Our view is that these are just as we thought – overbearing, overwhelming, out of keeping with Cricklewood and not even providing any social housing.
Their wide “photorealistic” pictures don’t show how ordinary humans see things. We don’t have wide-angle vision. We’ll look down the road and see the view full of tower blocks.
It’s extraordinarily high-density and it would overwhelm the centre of Cricklewood, looming not only above its nearest neighbours in Barnet but all the Brent and Camden residents of Cricklewood too, and stress facilities to breaking point.
The Urban Design Study insists on the elegance of the tallest building. It insists that it will be a landmark with an “open and generous crown”, as if they’re doing us all a favour.
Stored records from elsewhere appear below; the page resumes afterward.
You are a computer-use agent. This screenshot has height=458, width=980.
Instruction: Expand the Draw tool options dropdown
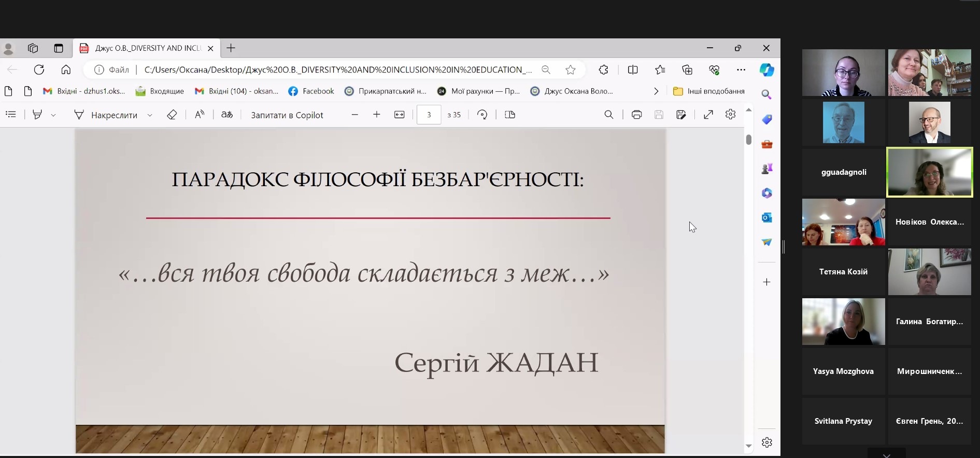tap(150, 115)
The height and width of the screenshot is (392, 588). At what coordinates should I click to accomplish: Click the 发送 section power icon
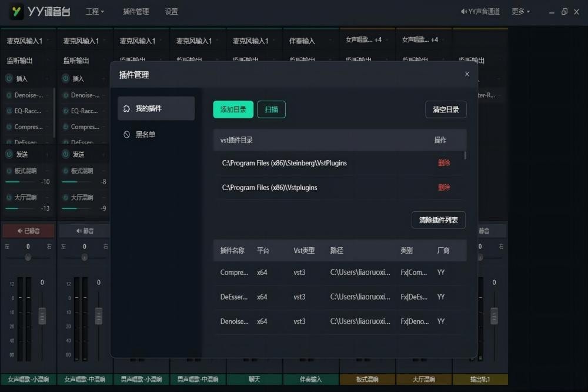pos(8,154)
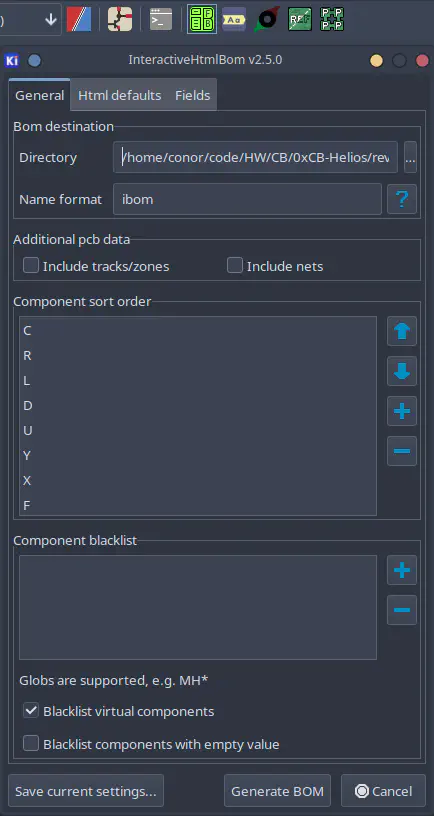Remove entry from component sort order
This screenshot has height=816, width=434.
402,451
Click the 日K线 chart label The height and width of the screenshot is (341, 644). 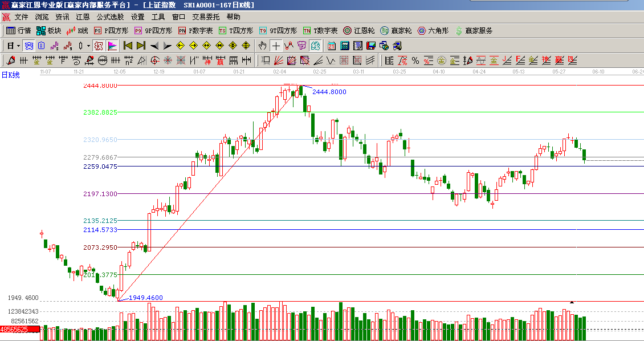click(x=10, y=75)
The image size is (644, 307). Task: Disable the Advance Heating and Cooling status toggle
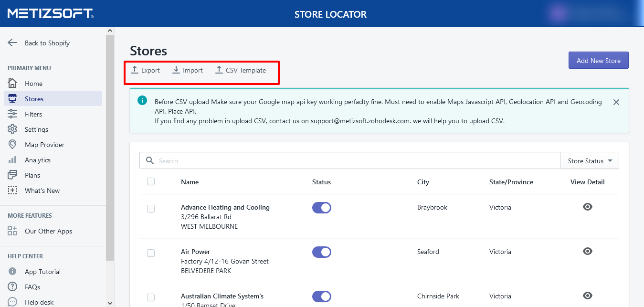coord(322,208)
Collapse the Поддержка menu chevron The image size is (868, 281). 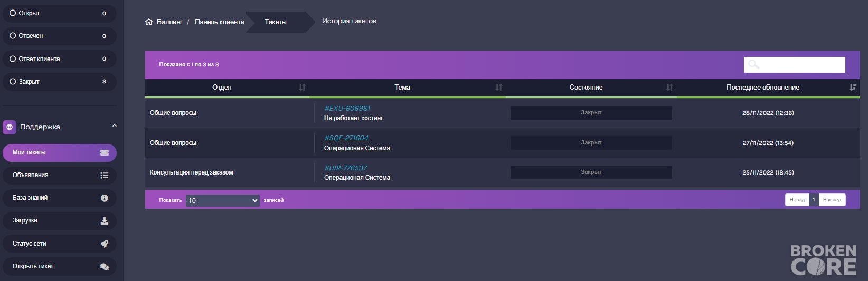coord(114,126)
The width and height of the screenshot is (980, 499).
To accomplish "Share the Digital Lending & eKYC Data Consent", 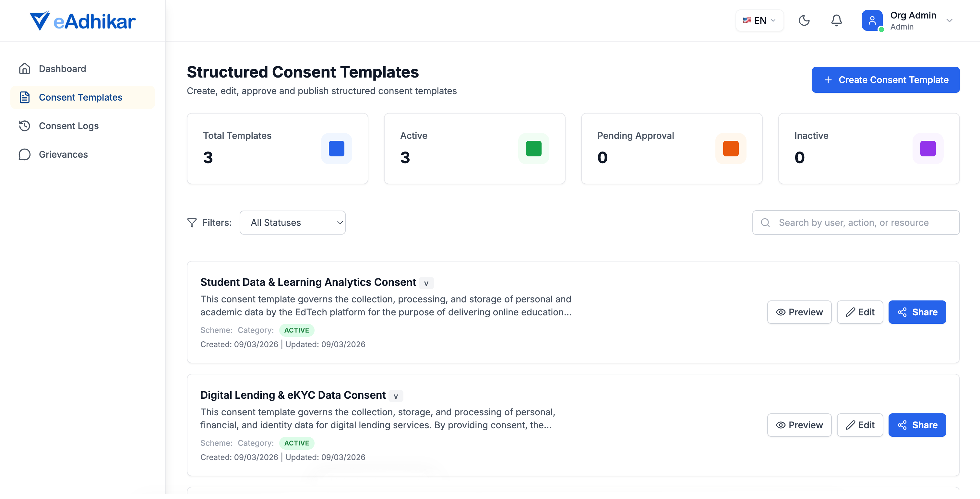I will click(x=917, y=425).
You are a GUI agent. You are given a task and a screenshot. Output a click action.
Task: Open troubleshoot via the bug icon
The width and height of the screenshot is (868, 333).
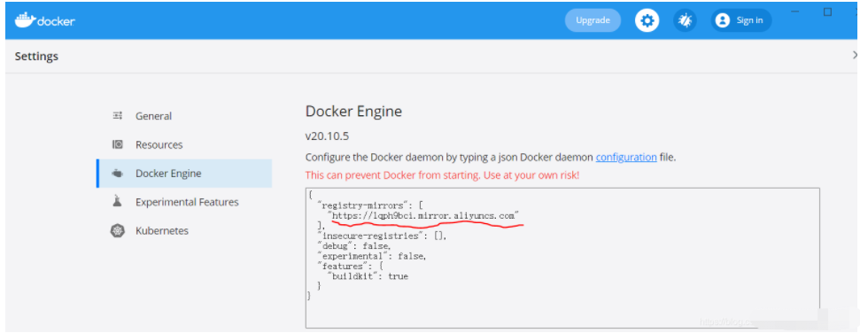(x=685, y=20)
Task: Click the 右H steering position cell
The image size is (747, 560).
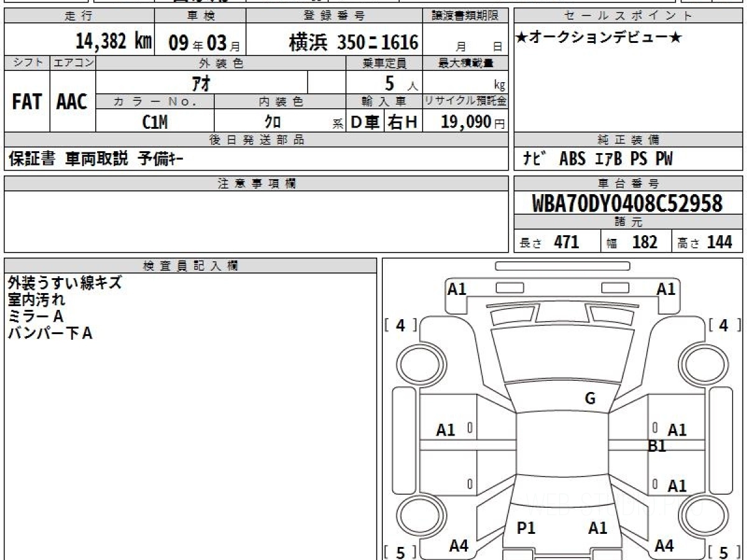Action: coord(403,123)
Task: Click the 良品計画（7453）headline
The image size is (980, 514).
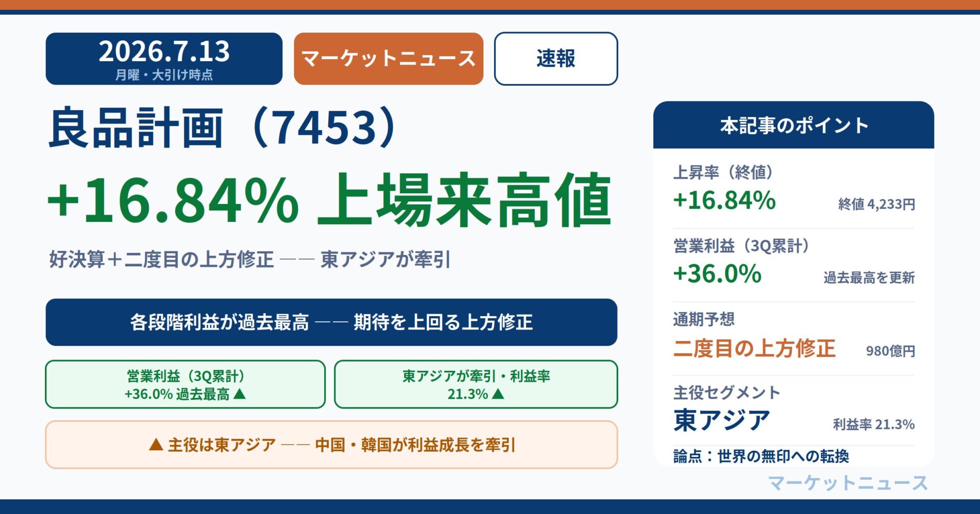Action: [223, 127]
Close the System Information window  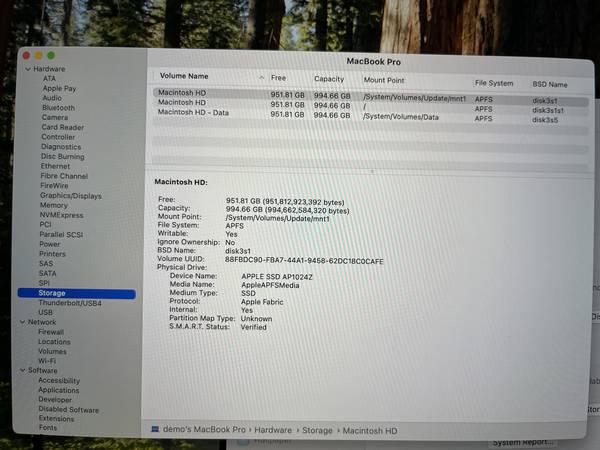coord(27,55)
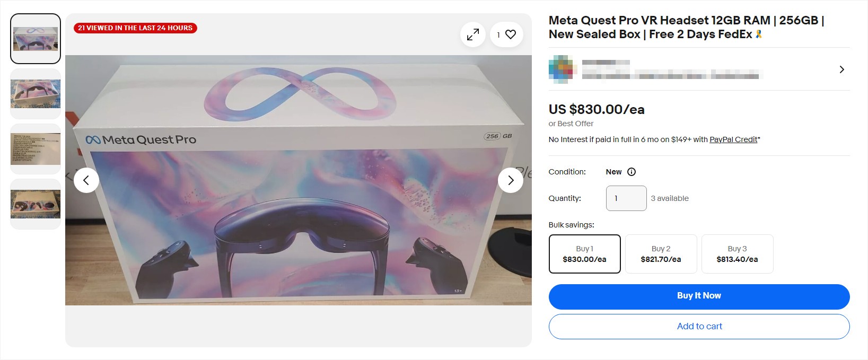The height and width of the screenshot is (360, 868).
Task: Click the Buy It Now button
Action: 699,296
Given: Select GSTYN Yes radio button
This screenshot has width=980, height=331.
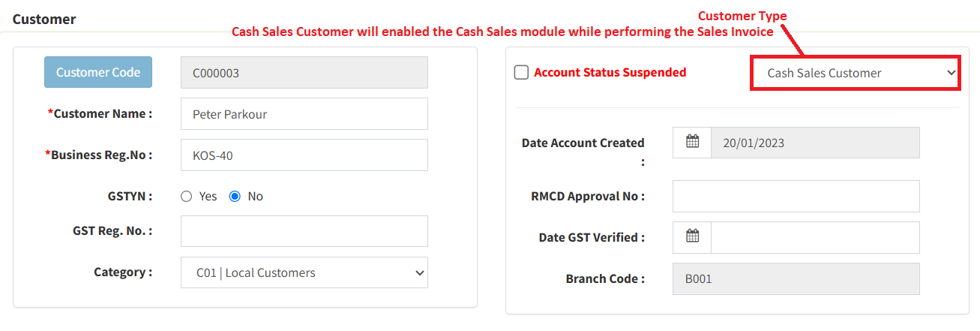Looking at the screenshot, I should 187,197.
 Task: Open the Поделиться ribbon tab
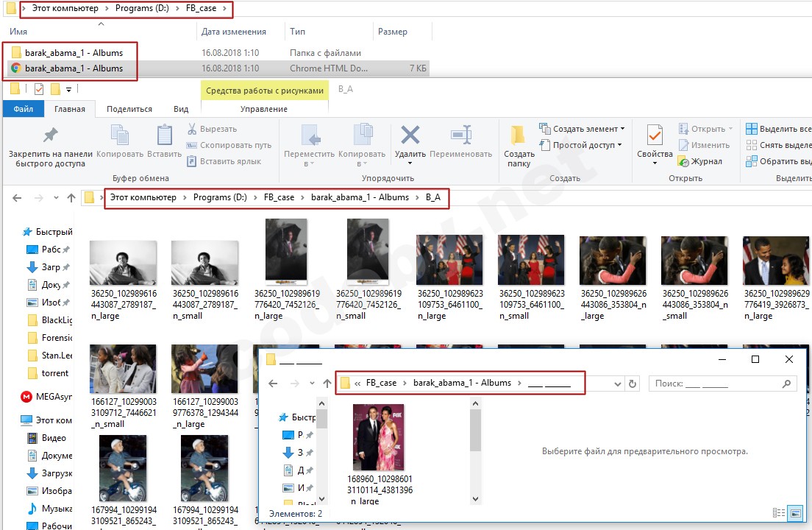point(129,109)
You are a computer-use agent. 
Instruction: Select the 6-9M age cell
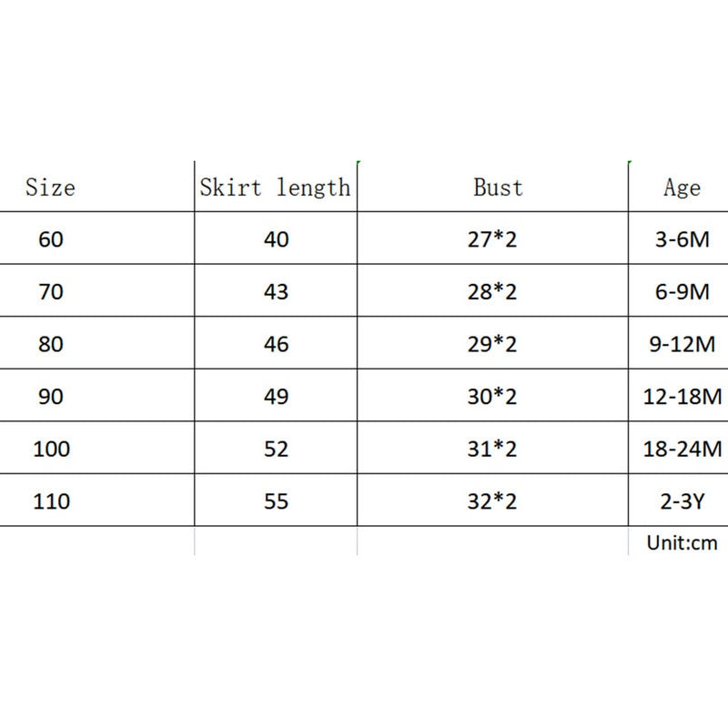(682, 292)
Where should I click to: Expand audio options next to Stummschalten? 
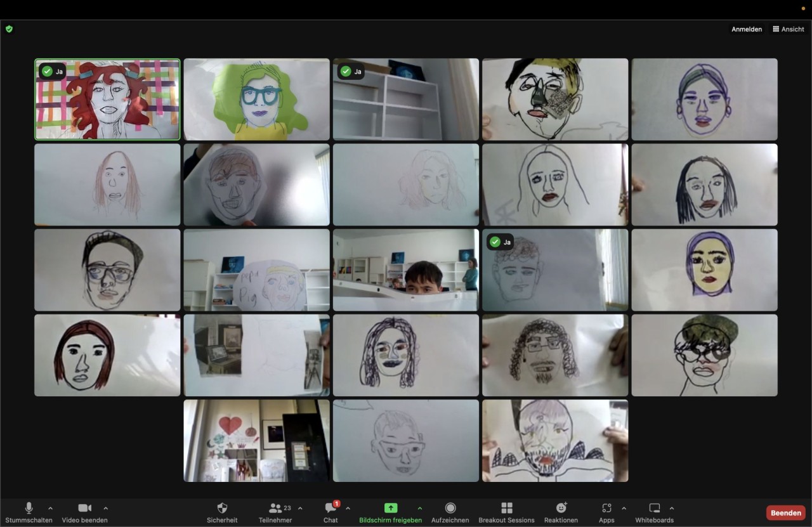coord(50,508)
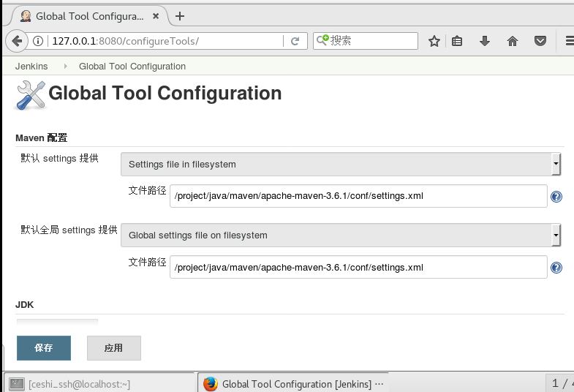The image size is (574, 392).
Task: Click the Pocket save icon
Action: [540, 41]
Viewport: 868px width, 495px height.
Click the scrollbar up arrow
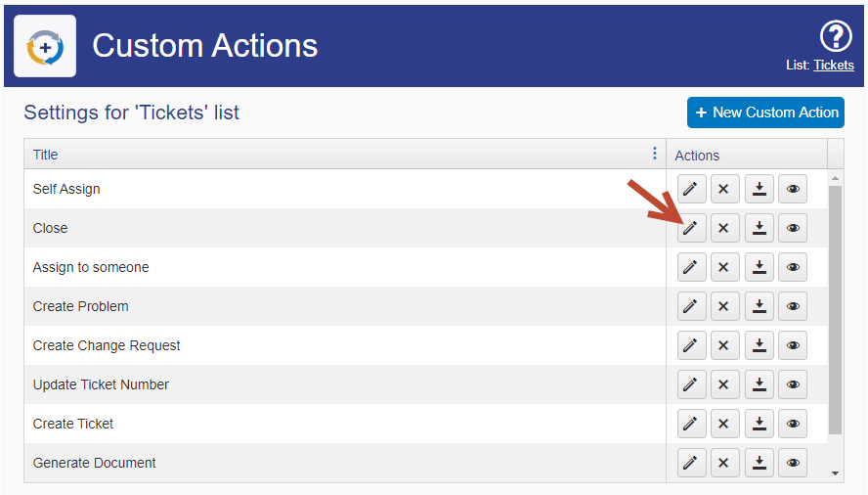tap(835, 178)
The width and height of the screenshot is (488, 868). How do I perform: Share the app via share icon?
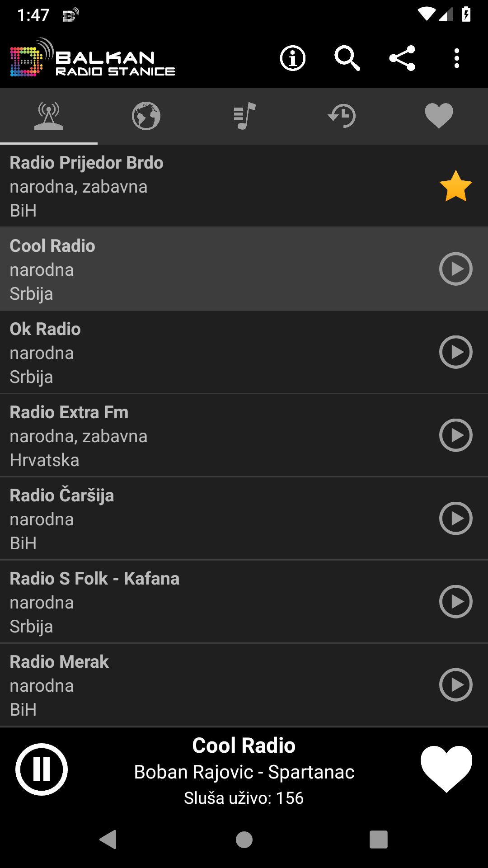coord(402,58)
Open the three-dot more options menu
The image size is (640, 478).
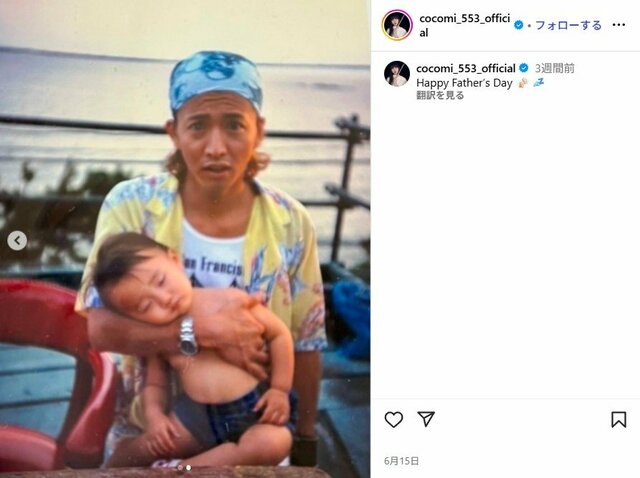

But there’s no justifying height like that in Cricklewood.
Out of keeping
Stand far enough away and maybe a tree will hide part of one building. The rest will fill the view.
The scale and height proposed are not in keeping with the local 2- and 3-storey buildings. Nothing in the Cricklewood area is as tall as this or as dense as this.
There’s so much to say about the transport assessment but it’s long and it’s technical and we’re still getting to grips with it. Here’s some highlights.
It says there’ll be 110 parking places for the 1100 flats. About 33 will be for people with disabilities. It doesn’t say how the others will be allocated. They might go with the most expensive flats, or maybe there’ll be bidding wars. New residents will be told they can’t park on the streets.
For pedestrians, the assessment says the pavements under the railway bridge may need barriers. It doesn’t say how we’ll squeeze through if there are barriers.
It says it’s a good area for cycling, but then shows bad scores for Healthy Streets. It says that “Crossing Cricklewood Broadway presents safety concerns for cyclists and it is likely that most will dismount and use the pedestrian crossing“. Cyclists will also be allowed to use the narrow pedestrian paths through the development (that’s promoted as a benefit for Cricklewood). It’s a recipe for conflict between pedestrians and cyclists. There’s to be a welcome pack when you move in but there’s no realistic developing longterm commitment to helping and encouraging people in the development to cycle.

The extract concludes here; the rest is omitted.